Bogdanovich plays cleverly with this idea of fate and inevitability, as the killer and Byron Orlok (Karloff) cross paths once or twice without really knowing it before the final conflict is forced upon them. One of the cleverer ways he uses to make this point is Orlok's recounting, in that beautiful, deep, velvety, slightly-lisping voice that is so archetypal, of "The Appointment in Samarra," a fable that stresses that however much we attempt to escape our fate, often that much more we bring it to its climax.

The monster much more fearsome than Frankenstein...

An important point that Bogdanovich understood, which the makers of "Two Minute Warning", another sniper film, apparently did not, is that the best way to portray the true terror of this story is to focus tightly on the killer, leaving his victims (for the most part -- one particularly scarifying sequence in the drive-in at the end that shows us in tight sharp focus the results of his marksmanship serves to emphasize the point) nothing but distant, anonymous…targets.
                                                     --The Electronic Tiger


As the assailant (based on real-life murderer Charles Whitman), O’Kelly appears as the embodiment of all-American white bread virtues. Clean cut, immaculate, respectful, and with an uncanny sense of order, whether carefully placing the bodies of his first two victims into their beds or having the foresight to prepare a lunch to enjoy during his shooting spree from atop a gas tank tower.

A bullet ends a hollow marriage...

The short anticipatory breath prior to each bullet fired tells us the boy really loves what he’s doing. Next he ducks into the aforementioned drive-in where after dusk he quickly stages his impromptu encore performance from inside the screen itself.

As Byron Orlock, Boris Karloff is essentially Boris Karloff, though with a few differences. The real Boris would never formally retire, choosing instead to work almost to the very end, despite deteriorated health. His scenes with his Targets co-stars (including director Bogdanovich himself as Orlock’s director pal) depict a weariness with the film business and with the changing world around him.

A premier that would turn out to be murder...

Karloff’s portrayal deftly combines just a dash of melancholy with a sense of humor and a reluctance to take things too seriously until the real world and the reel world collide in the film’s closing moments.

Karloff owed Roger Corman two days work from their previous collaboration. Corman challenged protégé Bogdanovich to make a film using new Karloff footage along with scenes from The Terror. With lightning speed the young director complied, shot the scenes with Karloff and company, then combined additional footage filmed of O’Kelly and another group of actors.

Death at the drive-in...

All this from a script drafted by veteran director Samuel Fuller (who selflessly declined to take credit).

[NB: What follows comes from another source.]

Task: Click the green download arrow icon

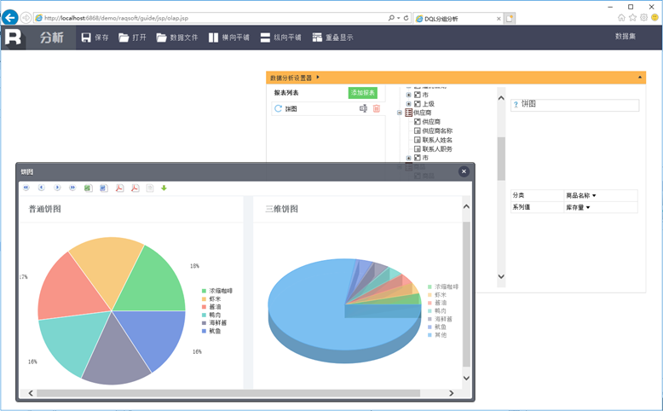Action: (164, 188)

On the Paramount DVD’s alternate commentary track, Bogdanovich acknowledges not only appreciation to Fuller, but to several other prominent influences including Alfred Hitchcock, Fritz Lang and Howard Hawks.

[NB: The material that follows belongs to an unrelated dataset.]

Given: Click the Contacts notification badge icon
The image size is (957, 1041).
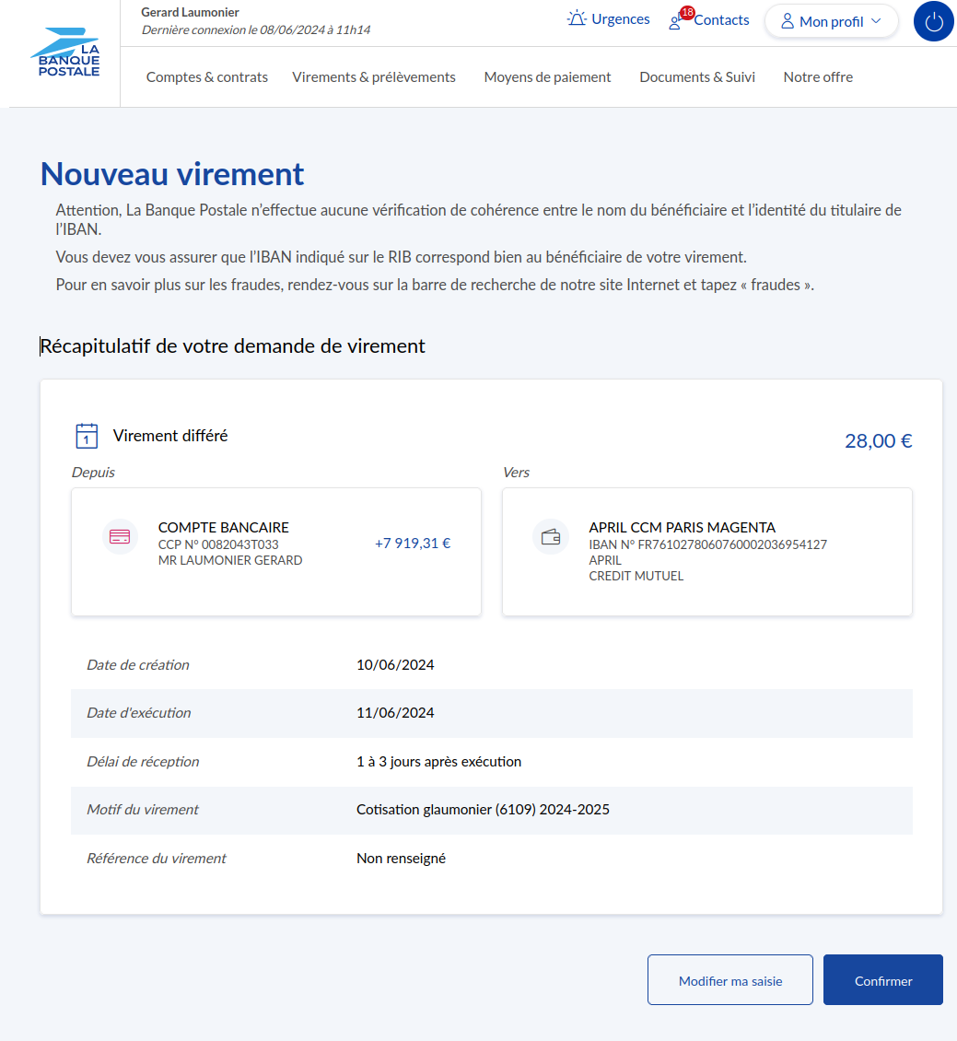Looking at the screenshot, I should (685, 13).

The result is a fascinating thriller coupled with an equally impressive scene-by-scene recollection of experiences during the making of the film. In addition, the DVD presents perhaps the clearest widescreen presentation yet of this controversial landmark film which had the box office misfortune of being released shortly after the 1968 assassinations of Martin Luther King and Robert Kennedy.

Just a kid...a dangerous kid...

Nothing much has changed, as the director points out in regard to the ease with which practically anyone can still purchase a firearm. Snipers remain in the news. The story and the message are as timely as ever. The film is at once perversely funny and as disturbingly potent as ever. Set your sights at once on Targets.


Thanks Joe.  Targets does seem on the surface to be a film that specifically takes on the subject of gun control, but it certainly has a deeper meaning--that terror, real terror, stalks all of us, a terror that outstrips anything that has been seen on film.  With the 9/11 tragedy and the ongoing threat of escalating international terrorism, Targets is surely one of the few Sixties "message films" whose message is still just as relevant--if not more relevant--today.